Dataset entries
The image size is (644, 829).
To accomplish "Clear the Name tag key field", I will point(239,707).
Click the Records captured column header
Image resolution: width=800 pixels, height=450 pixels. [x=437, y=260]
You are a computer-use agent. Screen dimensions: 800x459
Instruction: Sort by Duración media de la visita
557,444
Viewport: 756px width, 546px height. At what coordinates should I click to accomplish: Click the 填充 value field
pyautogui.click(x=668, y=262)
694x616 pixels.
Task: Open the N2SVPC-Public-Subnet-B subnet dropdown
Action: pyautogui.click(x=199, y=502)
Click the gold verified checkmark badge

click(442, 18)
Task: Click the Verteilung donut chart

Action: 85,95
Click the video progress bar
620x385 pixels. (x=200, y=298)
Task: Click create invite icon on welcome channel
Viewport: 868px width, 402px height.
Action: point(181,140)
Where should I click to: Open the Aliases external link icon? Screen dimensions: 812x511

...

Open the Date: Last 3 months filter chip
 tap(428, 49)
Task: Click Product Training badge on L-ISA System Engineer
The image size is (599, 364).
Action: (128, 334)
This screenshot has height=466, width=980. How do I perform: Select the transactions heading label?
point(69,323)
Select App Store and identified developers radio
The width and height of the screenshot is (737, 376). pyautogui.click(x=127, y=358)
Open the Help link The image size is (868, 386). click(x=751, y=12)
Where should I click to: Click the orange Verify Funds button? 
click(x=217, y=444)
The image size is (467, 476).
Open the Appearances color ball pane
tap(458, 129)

Exercise prompt
The answer must be all the lines above that hold the word "link".

Written answer
Where should I click to: Open the Aliases external link icon? Screen dimensions: 812x511
Open the Help link The image size is (868, 386). click(x=751, y=12)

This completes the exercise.